Un des rares témoins de la scène encore vivant aujourd’hui, le lieutenant allemand Johannes Niemann, a raconté son expérience à la BBC en 1968. « Avec les soldats saxons et les Écossais, nous avons passé la journée de Noël à l’extérieur des tranchées. On a discuté et on a échangé des souvenirs, on a chassé le cerf et on a joué au football, se rappelait-il. Soudain, un Tommie (c’est comme ça qu’ils appelaient les soldats britanniques, ndlr) a sorti un ballon et a commencé à faire l’imbécile et à taper dedans, c’est ce qui a ensuite entraîné le match ».
Les buts ont été improvisés entre les bonnets des soldats, et le match n’a pas été très beau parce que « le sol était gelé ». Les Allemands, raconte Niemann, ont gagné 3 à 2 sur un terrain duquel ils ont dû retirer les cadavres et les douilles d’obus. Pehr Thermaenius, auteur de The Christmas Match, a rassemblé 29 témoignages de soldats des deux côtés qui mentionnent le match et à partir desquels il a pu construire un récit précis de la rencontre.
Autre détail à prendre en compte : pendant la guerre, le journal Daily Mirror a invité ses lecteurs à envoyer de l’argent pour pouvoir acheter des ballons et les envoyer aux soldats.
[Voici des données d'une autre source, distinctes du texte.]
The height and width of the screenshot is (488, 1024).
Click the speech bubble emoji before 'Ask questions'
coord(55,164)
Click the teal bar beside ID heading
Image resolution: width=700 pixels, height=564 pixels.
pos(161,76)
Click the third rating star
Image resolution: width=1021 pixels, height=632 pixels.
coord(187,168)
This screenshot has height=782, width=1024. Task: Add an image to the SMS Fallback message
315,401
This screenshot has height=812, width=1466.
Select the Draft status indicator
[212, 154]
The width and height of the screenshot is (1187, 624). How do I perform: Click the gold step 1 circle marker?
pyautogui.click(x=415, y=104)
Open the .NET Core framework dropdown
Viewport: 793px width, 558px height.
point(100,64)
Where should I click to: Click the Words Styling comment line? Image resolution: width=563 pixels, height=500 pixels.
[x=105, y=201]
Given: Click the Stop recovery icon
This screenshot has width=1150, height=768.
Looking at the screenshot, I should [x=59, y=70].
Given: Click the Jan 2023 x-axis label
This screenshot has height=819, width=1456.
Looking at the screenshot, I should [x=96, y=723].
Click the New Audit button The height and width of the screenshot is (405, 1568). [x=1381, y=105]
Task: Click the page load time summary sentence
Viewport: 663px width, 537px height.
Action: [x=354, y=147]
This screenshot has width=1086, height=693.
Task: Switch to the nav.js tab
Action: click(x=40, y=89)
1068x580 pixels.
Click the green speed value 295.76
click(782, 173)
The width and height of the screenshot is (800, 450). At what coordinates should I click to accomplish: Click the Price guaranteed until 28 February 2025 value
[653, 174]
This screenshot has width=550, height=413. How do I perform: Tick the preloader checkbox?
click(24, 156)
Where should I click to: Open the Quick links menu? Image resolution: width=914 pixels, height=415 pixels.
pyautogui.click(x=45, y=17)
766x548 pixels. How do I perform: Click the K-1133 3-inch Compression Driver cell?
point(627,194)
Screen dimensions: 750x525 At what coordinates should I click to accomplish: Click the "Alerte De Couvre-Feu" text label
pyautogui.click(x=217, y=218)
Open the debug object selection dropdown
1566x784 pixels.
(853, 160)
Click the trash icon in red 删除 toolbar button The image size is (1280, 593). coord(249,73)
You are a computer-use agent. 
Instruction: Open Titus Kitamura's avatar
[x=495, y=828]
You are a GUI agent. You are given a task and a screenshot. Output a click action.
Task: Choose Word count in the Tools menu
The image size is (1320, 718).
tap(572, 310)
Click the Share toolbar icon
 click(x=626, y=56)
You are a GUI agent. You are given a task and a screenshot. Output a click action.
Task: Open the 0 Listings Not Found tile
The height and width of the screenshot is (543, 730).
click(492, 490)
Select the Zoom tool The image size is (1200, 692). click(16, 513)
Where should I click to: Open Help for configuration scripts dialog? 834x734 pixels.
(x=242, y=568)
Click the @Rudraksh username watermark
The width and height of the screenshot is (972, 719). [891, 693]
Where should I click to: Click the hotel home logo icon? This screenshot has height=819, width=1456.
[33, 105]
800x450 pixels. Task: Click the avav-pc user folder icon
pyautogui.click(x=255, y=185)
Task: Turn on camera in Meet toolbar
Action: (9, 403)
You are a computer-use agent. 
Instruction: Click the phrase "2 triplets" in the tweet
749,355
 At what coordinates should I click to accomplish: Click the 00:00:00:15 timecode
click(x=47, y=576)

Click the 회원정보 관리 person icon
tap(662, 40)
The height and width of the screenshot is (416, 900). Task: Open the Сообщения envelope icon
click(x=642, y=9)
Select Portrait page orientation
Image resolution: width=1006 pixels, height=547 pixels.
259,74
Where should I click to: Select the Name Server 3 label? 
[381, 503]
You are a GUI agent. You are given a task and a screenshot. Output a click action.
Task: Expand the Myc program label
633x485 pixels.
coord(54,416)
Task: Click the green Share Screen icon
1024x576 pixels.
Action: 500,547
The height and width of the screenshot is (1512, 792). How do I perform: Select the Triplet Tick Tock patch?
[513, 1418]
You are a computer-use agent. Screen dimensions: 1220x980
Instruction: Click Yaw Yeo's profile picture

De fait, 100 footballeurs professionnels s’étaient engagés dans les troupes britanniques, ce qui peut paraître bizarre, mais normal lorsqu’on pense que la First Division est née en 1888.
« Pour ceux qui veulent croire qu’un match a eu lieu, il y a suffisamment d’éléments prouvant que quelqu’un a shooté dans un ballon à un moment donné de la journée – par ailleurs, les soldats ont toujours été, et le sont encore, très footeux », expliquait à la BBC Mark Conelly, professeur d’histoire militaire à l’université du Kent.
Un autre historien spécialiste de cette guerre, Taff Gillingham, a confirmé qu’il était impossible de déterminer si les soldats avaient fait un match, mais ce qui était sûr, c’est que le ballon avait tourné sur les prairies de Belgique. « La majorité des soldats britanniques était plutôt encline à fraterniser avec les Allemands : ils voulaient les voir, leur parler, échanger des photos et de la nourriture ». Ça se comprend : aucune personne, saine d’esprit, n’aime se les geler sans bouger autre chose que son doigt sur la gâchette depuis un trou dans le sol.
Le fait est que, au moins dans le camp britannique, le football a été un passe-temps habituel tout au long du conflit ; quoi qu’il en soit, la trêve a cessé avant le réveillon du nouvel an, et les états-majors respectifs se sont assurés, à travers des missives sévères, que ces gestes de fraternité entre les troupes ne soient pas réitérés jusqu’à la fin de la guerre.
Le conflit a duré quatre ans, et ni le football, ni le tabac, ni l’alcool, n’ont réussi à stopper la barbarie humaine qui serait l’avant-goût du meilleur et du pire de l’être humain du XXe siècle.